> Assignment
Using the records below, write out again exactly the lines that begin at the line containing "Select APP in the navigation bar" and end at the line containing "1024x939 pixels.", and no other lines.

** Opening Data for the task block **

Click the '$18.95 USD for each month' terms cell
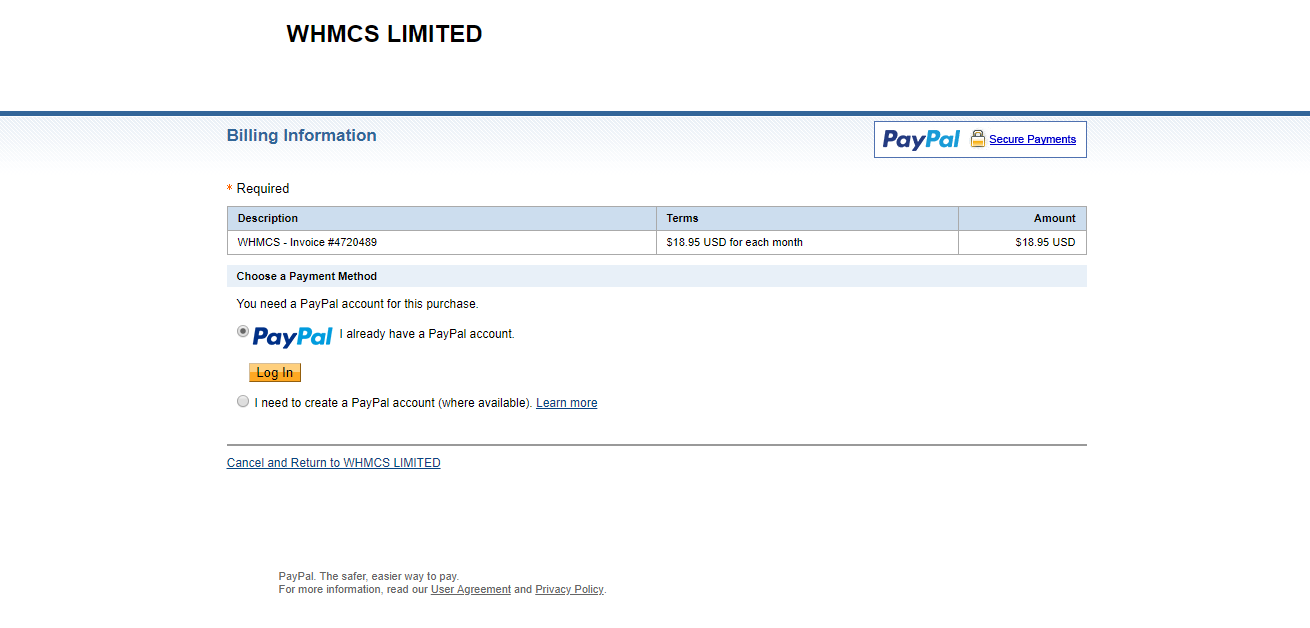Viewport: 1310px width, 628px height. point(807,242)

** Closing Data for the task block **
** Opening Data for the task block **

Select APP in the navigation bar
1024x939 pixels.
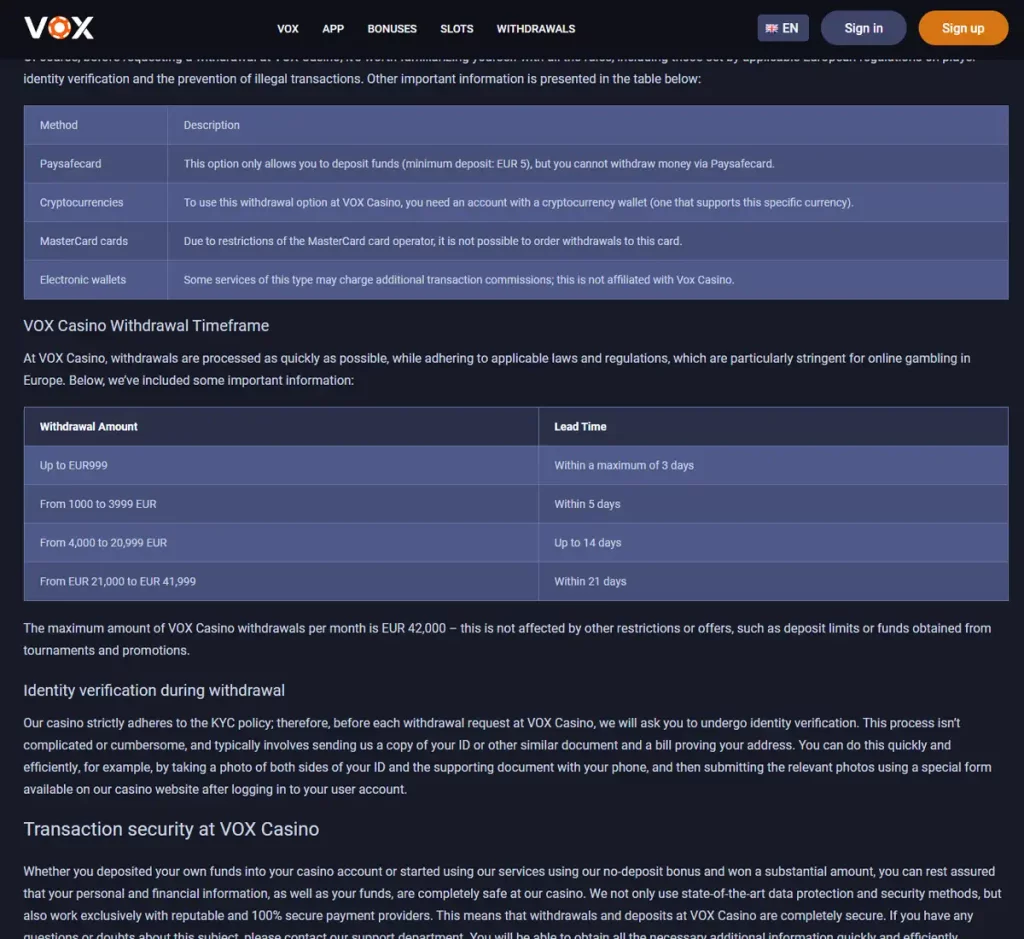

** Closing Data for the task block **
** Opening Data for the task block **

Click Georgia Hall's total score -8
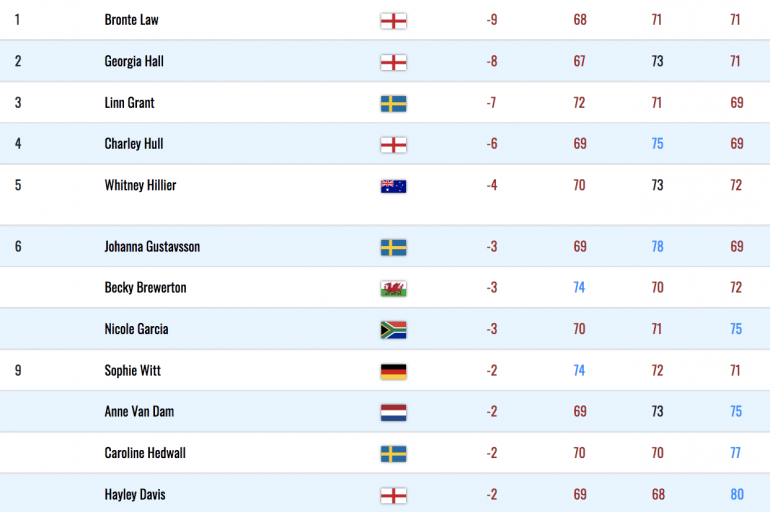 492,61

** Closing Data for the task block **

> Solution for this problem
Select APP in the navigation bar
1024x939 pixels.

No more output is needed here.